**GIVEN REQUEST**
Format the items below as a JSON list of strings, with one string for each line and no blank lines.

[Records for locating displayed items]
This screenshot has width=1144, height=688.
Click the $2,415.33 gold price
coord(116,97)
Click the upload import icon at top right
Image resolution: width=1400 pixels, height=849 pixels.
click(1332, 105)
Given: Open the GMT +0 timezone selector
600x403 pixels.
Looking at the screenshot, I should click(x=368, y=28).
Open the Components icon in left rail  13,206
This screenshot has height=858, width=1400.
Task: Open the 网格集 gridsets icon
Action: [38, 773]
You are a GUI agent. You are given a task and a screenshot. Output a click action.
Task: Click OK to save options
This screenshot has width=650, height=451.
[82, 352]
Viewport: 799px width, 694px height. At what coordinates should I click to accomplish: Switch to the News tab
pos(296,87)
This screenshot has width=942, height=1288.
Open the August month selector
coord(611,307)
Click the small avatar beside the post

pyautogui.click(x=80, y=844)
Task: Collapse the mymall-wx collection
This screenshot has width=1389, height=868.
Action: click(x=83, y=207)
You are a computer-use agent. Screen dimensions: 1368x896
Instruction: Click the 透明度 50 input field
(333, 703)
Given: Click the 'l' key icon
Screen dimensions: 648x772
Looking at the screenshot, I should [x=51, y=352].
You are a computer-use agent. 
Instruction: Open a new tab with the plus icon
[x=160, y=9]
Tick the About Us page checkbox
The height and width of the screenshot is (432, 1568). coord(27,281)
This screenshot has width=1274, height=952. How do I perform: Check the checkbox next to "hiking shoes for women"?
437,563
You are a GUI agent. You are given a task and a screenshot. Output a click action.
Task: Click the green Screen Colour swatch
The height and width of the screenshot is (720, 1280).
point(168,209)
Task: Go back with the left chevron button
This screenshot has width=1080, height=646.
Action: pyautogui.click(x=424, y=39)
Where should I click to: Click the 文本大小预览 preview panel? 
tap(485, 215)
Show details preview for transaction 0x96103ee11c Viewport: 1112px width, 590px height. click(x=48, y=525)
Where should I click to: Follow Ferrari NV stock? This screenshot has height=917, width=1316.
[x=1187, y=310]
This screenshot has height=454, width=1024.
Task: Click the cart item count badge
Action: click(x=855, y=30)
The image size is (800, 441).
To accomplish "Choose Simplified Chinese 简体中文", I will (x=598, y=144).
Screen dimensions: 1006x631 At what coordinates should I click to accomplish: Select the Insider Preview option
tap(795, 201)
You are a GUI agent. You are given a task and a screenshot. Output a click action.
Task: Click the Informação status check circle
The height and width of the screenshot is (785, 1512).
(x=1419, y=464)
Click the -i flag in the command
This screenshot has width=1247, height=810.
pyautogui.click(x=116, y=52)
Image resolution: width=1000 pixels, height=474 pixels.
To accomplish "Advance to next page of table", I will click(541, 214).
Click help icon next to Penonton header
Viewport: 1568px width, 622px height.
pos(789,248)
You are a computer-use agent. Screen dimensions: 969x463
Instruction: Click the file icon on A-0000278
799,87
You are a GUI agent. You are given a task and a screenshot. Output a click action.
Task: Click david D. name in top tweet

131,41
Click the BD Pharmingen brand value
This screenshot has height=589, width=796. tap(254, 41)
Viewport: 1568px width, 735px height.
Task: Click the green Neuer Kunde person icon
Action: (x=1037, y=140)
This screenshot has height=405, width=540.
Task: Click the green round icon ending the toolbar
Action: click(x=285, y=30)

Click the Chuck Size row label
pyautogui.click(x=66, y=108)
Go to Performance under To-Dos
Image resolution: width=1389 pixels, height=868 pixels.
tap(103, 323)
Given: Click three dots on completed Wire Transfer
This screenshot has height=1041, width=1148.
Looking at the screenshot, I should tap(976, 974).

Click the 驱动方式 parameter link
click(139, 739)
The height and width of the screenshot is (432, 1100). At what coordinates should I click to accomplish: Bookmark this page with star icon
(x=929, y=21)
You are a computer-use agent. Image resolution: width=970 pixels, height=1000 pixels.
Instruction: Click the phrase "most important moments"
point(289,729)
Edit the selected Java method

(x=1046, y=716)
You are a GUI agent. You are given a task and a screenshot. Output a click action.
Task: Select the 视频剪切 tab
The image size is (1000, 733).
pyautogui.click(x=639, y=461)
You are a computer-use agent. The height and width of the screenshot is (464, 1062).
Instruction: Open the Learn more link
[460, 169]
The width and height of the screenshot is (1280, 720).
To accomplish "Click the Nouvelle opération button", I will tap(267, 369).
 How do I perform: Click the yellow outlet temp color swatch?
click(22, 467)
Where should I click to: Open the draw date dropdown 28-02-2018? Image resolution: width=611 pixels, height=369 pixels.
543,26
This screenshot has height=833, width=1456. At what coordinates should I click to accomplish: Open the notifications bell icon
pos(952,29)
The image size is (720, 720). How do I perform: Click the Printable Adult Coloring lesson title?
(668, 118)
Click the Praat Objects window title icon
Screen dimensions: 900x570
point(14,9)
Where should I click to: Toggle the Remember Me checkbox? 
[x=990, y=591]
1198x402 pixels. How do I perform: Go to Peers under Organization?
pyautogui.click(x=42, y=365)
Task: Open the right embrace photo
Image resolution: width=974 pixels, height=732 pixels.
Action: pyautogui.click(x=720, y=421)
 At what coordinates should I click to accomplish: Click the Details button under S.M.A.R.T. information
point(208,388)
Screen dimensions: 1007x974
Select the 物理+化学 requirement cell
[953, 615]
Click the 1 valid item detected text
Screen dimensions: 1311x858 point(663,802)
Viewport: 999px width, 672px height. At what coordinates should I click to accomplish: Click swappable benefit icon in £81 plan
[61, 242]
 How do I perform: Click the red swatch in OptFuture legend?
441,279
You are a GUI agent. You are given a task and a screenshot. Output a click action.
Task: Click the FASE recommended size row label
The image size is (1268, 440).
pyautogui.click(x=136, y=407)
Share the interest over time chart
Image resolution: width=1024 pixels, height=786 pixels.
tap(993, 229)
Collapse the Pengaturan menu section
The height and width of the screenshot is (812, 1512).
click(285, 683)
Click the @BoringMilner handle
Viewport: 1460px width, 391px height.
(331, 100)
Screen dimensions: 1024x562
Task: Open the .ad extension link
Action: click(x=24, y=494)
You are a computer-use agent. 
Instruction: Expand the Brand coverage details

**ANSWER TO THIS PROBLEM**
[
  "This screenshot has width=1144, height=688.",
  "Click the $2,415.33 gold price",
  "coord(116,97)",
  "Click the upload import icon at top right",
  "Image resolution: width=1400 pixels, height=849 pixels.",
  "click(1332, 105)",
  "Given: Open the GMT +0 timezone selector",
  "600x403 pixels.",
  "Looking at the screenshot, I should click(x=368, y=28).",
  "Open the Components icon in left rail  13,206",
  "This screenshot has height=858, width=1400.",
  "Task: Open the 网格集 gridsets icon",
  "Action: [38, 773]",
  "You are a GUI agent. You are given a task and a screenshot. Output a click action.",
  "Task: Click OK to save options",
  "This screenshot has width=650, height=451.",
  "[82, 352]",
  "Viewport: 799px width, 694px height. At what coordinates should I click to accomplish: Switch to the News tab",
  "pos(296,87)",
  "This screenshot has width=942, height=1288.",
  "Open the August month selector",
  "coord(611,307)",
  "Click the small avatar beside the post",
  "pyautogui.click(x=80, y=844)",
  "Task: Collapse the mymall-wx collection",
  "This screenshot has width=1389, height=868.",
  "Action: click(x=83, y=207)",
  "You are a computer-use agent. Screen dimensions: 1368x896",
  "Instruction: Click the 透明度 50 input field",
  "(333, 703)",
  "Given: Click the 'l' key icon",
  "Screen dimensions: 648x772",
  "Looking at the screenshot, I should [x=51, y=352].",
  "You are a computer-use agent. ",
  "Instruction: Open a new tab with the plus icon",
  "[x=160, y=9]",
  "Tick the About Us page checkbox",
  "The height and width of the screenshot is (432, 1568). coord(27,281)",
  "This screenshot has width=1274, height=952. How do I perform: Check the checkbox next to \"hiking shoes for women\"?",
  "437,563",
  "You are a GUI agent. You are given a task and a screenshot. Output a click action.",
  "Task: Click the green Screen Colour swatch",
  "The height and width of the screenshot is (720, 1280).",
  "point(168,209)",
  "Task: Go back with the left chevron button",
  "This screenshot has width=1080, height=646.",
  "Action: pyautogui.click(x=424, y=39)",
  "Where should I click to: Click the 文本大小预览 preview panel? ",
  "tap(485, 215)",
  "Show details preview for transaction 0x96103ee11c Viewport: 1112px width, 590px height. click(x=48, y=525)",
  "Where should I click to: Follow Ferrari NV stock? This screenshot has height=917, width=1316.",
  "[x=1187, y=310]",
  "This screenshot has height=454, width=1024.",
  "Task: Click the cart item count badge",
  "Action: click(x=855, y=30)",
  "The image size is (800, 441).",
  "To accomplish \"Choose Simplified Chinese 简体中文\", I will (x=598, y=144).",
  "Screen dimensions: 1006x631 At what coordinates should I click to accomplish: Select the Insider Preview option",
  "tap(795, 201)",
  "You are a GUI agent. You are given a task and a screenshot. Output a click action.",
  "Task: Click the Informação status check circle",
  "The height and width of the screenshot is (785, 1512).",
  "(x=1419, y=464)",
  "Click the -i flag in the command",
  "This screenshot has width=1247, height=810.",
  "pyautogui.click(x=116, y=52)",
  "Image resolution: width=1000 pixels, height=474 pixels.",
  "To accomplish \"Advance to next page of table\", I will click(541, 214).",
  "Click help icon next to Penonton header",
  "Viewport: 1568px width, 622px height.",
  "pos(789,248)",
  "You are a computer-use agent. Screen dimensions: 969x463",
  "Instruction: Click the file icon on A-0000278",
  "799,87",
  "You are a GUI agent. You are given a task and a screenshot. Output a click action.",
  "Task: Click david D. name in top tweet",
  "131,41",
  "Click the BD Pharmingen brand value",
  "This screenshot has height=589, width=796. tap(254, 41)",
  "Viewport: 1568px width, 735px height.",
  "Task: Click the green Neuer Kunde person icon",
  "Action: (x=1037, y=140)",
  "This screenshot has height=405, width=540.",
  "Task: Click the green round icon ending the toolbar",
  "Action: click(x=285, y=30)",
  "Click the Chuck Size row label",
  "pyautogui.click(x=66, y=108)",
  "Go to Performance under To-Dos",
  "Image resolution: width=1389 pixels, height=868 pixels.",
  "tap(103, 323)",
  "Given: Click three dots on completed Wire Transfer",
  "This screenshot has height=1041, width=1148.",
  "Looking at the screenshot, I should tap(976, 974).",
  "Click the 驱动方式 parameter link",
  "click(139, 739)",
  "The height and width of the screenshot is (432, 1100). At what coordinates should I click to accomplish: Bookmark this page with star icon",
  "(x=929, y=21)",
  "You are a computer-use agent. Image resolution: width=970 pixels, height=1000 pixels.",
  "Instruction: Click the phrase \"most important moments\"",
  "point(289,729)",
  "Edit the selected Java method",
  "(x=1046, y=716)",
  "You are a GUI agent. You are given a task and a screenshot. Output a click action.",
  "Task: Select the 视频剪切 tab",
  "The image size is (1000, 733).",
  "pyautogui.click(x=639, y=461)",
  "You are a computer-use agent. The height and width of the screenshot is (464, 1062).",
  "Instruction: Open the Learn more link",
  "[460, 169]",
  "The width and height of the screenshot is (1280, 720).",
  "To accomplish \"Click the Nouvelle opération button\", I will tap(267, 369).",
  " How do I perform: Click the yellow outlet temp color swatch?",
  "click(22, 467)",
  "Where should I click to: Open the draw date dropdown 28-02-2018? Image resolution: width=611 pixels, height=369 pixels.",
  "543,26",
  "This screenshot has height=833, width=1456. At what coordinates should I click to accomplish: Open the notifications bell icon",
  "pos(952,29)",
  "The image size is (720, 720). How do I perform: Click the Printable Adult Coloring lesson title?",
  "(668, 118)",
  "Click the Praat Objects window title icon",
  "Screen dimensions: 900x570",
  "point(14,9)",
  "Where should I click to: Toggle the Remember Me checkbox? ",
  "[x=990, y=591]",
  "1198x402 pixels. How do I perform: Go to Peers under Organization?",
  "pyautogui.click(x=42, y=365)",
  "Task: Open the right embrace photo",
  "Image resolution: width=974 pixels, height=732 pixels.",
  "Action: pyautogui.click(x=720, y=421)",
  " At what coordinates should I click to accomplish: Click the Details button under S.M.A.R.T. information",
  "point(208,388)",
  "Screen dimensions: 1007x974",
  "Select the 物理+化学 requirement cell",
  "[953, 615]",
  "Click the 1 valid item detected text",
  "Screen dimensions: 1311x858 point(663,802)",
  "Viewport: 999px width, 672px height. At what coordinates should I click to accomplish: Click swappable benefit icon in £81 plan",
  "[61, 242]",
  " How do I perform: Click the red swatch in OptFuture legend?",
  "441,279",
  "You are a GUI agent. You are given a task and a screenshot. Output a click action.",
  "Task: Click the FASE recommended size row label",
  "The image size is (1268, 440).",
  "pyautogui.click(x=136, y=407)",
  "Share the interest over time chart",
  "Image resolution: width=1024 pixels, height=786 pixels.",
  "tap(993, 229)",
  "Collapse the Pengaturan menu section",
  "The height and width of the screenshot is (812, 1512).",
  "click(285, 683)",
  "Click the @BoringMilner handle",
  "Viewport: 1460px width, 391px height.",
  "(331, 100)",
  "Screen dimensions: 1024x562",
  "Task: Open the .ad extension link",
  "Action: click(x=24, y=494)",
  "You are a computer-use agent. ",
  "Instruction: Expand the Brand coverage details"
]